Special Olympics Nevada regroups in wake of $45,000 grant reduction

Special Olympics Nevada is struggling to absorb the unexpected loss of half of a major grant, a $45,000 budget reduction that will mean fewer opportunities for disabled students in the Clark County School District.

“For a small organization like ours, that can be a pretty big hit,” said Maggie Schwarz, regional vice president for Special Olympics Nevada, on Wednesday.

The nonprofit’s annual budget is just under $1 million. It gets an annual grant of between $90,000 to $100,000 from its parent company, Special Olympics International, which receives the money from the federal government. The grant helps support the School Partnership Programs at the Clark County School District.

The state organization learned of the $45,000 cut in June, a reduction brought on by federal sequestration cuts.

“For us, the financial strain is immediately right now,” Schwarz said of the cuts that took effect in July. “But we’ll have to carry it out for next year as well.”

The partnership program was one of the first of its kind in the nation and has been around for 12 years in Clark County. Just under 4,000 students participate in the programs, said Barbara Chambers, coordinator for the Adapted Physical Education Program for disabled students at the Clark County School District.

That’s a number Chambers hoped to increase, given the more than 300,000 students in the district. But in the aftermath of the grant reduction, doing so will have to wait.

“We’ll have to put a cap on the number of teams or students who are able to participate (in the programs),” Chambers said. The cap means students will likely face a waiting list for activities. “It’s something that we are very sad about.”

Schwarz said staff will look for ways to make programs more efficient. The fates of other, smaller programs offered by Special Olympics Nevada are also in question as the organization continues to look for ways to absorb the midyear cuts.

The programs, at the elementary and secondary school level, provide disabled students the opportunity to participate in sports activities along with their non-disabled peers, Schwarz said. Basketball, soccer and track and field are some of the most popular activities.

“It benefits everyone in the community,” she said, adding that it broadens the experience for the students, who then have a more positive outlook when they’re out in the community.

The programs raise the self-esteem of students with disabilities, while it makes their peers more tolerant, empathetic and understanding, Chambers said.
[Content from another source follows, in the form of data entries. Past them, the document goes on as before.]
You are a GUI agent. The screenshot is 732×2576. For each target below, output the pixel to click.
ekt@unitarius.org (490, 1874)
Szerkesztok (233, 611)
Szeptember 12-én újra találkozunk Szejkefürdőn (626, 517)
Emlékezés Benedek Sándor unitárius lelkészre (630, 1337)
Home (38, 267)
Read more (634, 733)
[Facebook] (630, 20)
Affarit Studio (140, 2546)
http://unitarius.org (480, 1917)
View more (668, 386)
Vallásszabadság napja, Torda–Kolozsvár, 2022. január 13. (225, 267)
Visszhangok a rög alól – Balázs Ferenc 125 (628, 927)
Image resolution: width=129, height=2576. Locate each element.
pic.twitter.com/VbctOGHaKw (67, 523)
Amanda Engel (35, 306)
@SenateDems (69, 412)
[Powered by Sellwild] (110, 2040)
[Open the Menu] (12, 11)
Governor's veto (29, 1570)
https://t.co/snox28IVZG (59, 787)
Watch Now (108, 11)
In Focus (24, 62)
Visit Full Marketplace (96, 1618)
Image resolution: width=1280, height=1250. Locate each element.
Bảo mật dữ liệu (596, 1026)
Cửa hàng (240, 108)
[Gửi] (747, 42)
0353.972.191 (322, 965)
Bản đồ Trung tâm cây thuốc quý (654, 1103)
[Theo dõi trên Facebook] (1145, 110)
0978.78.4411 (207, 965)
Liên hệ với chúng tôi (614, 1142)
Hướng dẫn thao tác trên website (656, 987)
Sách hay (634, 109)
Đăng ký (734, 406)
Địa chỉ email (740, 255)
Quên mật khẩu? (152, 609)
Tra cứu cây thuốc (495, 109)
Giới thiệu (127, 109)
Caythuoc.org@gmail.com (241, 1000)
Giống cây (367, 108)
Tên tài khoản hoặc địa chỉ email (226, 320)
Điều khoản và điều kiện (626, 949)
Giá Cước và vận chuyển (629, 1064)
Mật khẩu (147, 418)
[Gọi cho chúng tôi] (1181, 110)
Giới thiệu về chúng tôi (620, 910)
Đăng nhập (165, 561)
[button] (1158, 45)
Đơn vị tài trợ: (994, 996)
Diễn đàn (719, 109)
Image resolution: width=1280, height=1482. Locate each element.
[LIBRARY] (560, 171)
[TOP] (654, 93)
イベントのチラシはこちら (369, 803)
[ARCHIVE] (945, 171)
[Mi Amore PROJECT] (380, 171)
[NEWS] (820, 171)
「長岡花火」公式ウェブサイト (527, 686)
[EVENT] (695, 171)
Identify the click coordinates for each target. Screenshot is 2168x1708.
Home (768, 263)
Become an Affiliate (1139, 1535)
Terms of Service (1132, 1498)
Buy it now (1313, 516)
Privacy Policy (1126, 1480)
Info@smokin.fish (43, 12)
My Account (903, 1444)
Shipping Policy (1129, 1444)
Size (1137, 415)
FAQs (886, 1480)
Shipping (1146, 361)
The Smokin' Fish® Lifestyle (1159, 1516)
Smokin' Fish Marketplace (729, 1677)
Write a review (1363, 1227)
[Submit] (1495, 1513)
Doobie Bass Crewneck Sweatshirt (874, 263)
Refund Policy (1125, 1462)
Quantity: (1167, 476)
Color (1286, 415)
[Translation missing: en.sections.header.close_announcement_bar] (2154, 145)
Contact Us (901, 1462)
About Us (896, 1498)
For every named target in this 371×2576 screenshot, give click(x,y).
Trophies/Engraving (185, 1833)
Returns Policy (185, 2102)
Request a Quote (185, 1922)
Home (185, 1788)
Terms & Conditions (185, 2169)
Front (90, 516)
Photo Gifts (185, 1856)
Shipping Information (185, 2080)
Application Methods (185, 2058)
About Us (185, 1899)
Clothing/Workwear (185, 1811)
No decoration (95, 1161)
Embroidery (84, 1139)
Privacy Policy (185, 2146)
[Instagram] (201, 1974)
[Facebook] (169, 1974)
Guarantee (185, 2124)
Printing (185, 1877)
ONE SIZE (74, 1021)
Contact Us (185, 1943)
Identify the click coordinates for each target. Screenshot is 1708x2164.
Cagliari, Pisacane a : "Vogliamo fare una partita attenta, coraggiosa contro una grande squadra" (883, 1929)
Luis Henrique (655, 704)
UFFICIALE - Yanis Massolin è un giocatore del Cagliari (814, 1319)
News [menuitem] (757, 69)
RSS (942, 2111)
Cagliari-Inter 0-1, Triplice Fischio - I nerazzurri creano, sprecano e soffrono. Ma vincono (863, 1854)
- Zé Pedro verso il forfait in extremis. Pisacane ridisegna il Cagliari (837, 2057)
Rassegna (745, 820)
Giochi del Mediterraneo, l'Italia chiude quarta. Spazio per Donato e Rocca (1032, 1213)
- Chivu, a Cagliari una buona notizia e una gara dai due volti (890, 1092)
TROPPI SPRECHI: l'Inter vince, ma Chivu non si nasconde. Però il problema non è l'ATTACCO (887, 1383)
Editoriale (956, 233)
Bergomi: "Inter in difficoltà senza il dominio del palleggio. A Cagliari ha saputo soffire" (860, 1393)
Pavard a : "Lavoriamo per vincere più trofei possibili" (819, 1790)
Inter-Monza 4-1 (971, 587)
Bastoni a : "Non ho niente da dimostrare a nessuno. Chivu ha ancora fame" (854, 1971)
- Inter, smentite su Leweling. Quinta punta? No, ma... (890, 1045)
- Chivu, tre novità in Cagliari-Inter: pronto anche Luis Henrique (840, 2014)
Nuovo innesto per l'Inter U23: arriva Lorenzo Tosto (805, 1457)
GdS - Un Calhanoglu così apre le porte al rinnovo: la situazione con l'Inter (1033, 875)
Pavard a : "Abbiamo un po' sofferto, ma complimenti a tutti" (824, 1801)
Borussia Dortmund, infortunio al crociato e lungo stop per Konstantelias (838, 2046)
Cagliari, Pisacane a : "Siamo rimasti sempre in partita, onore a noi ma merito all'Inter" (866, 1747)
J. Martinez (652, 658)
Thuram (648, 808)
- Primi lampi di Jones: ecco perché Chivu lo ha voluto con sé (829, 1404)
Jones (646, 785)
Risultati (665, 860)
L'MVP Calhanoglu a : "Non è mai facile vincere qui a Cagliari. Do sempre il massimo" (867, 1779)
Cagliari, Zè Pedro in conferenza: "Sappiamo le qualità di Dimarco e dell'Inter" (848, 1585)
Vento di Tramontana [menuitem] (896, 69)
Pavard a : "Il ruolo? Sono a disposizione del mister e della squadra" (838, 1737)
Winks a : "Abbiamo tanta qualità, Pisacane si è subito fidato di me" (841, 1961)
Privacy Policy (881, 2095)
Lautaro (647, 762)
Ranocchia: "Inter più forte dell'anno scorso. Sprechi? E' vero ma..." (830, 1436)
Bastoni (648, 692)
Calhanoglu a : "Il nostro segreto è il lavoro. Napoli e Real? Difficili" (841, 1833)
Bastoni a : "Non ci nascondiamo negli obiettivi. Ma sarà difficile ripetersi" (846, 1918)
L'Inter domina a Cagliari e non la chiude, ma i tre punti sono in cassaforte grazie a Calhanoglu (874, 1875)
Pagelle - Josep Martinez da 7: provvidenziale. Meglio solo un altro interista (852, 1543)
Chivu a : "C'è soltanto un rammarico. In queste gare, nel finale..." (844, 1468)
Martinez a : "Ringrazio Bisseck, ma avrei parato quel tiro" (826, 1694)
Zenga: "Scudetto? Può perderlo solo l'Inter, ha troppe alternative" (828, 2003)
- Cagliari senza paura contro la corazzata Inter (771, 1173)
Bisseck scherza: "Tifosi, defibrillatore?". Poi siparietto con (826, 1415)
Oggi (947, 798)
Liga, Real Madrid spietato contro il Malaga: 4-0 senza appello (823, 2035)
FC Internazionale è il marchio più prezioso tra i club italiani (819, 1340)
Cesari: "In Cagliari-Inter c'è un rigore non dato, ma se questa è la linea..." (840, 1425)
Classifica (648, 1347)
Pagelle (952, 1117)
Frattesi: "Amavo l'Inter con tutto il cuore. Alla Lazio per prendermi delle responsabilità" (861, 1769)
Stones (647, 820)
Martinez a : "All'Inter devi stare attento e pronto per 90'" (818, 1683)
The district has 60 adapted physical education teachers, Chambers said. They go into a general physical education class and provide any modifications and accommodations students with disabilities require to take part in the same activities as his peers.

“We are one of the best programs in the country,” Chambers said.

Schwarz said the nonprofit is trying to figure out how to continue the programs, knowing that the grant is uncertain funding. Most of the organization’s budget is funded through local donations, sponsorships and grants from local businesses. Those interested in contributing to Special Olympics Nevada can visit http://www.sonv.org/ /www.sonv.org/

Schwarz said, “I think for us, the reality check is that the grant is something that we would like to be able to replace completely through our local funding efforts.”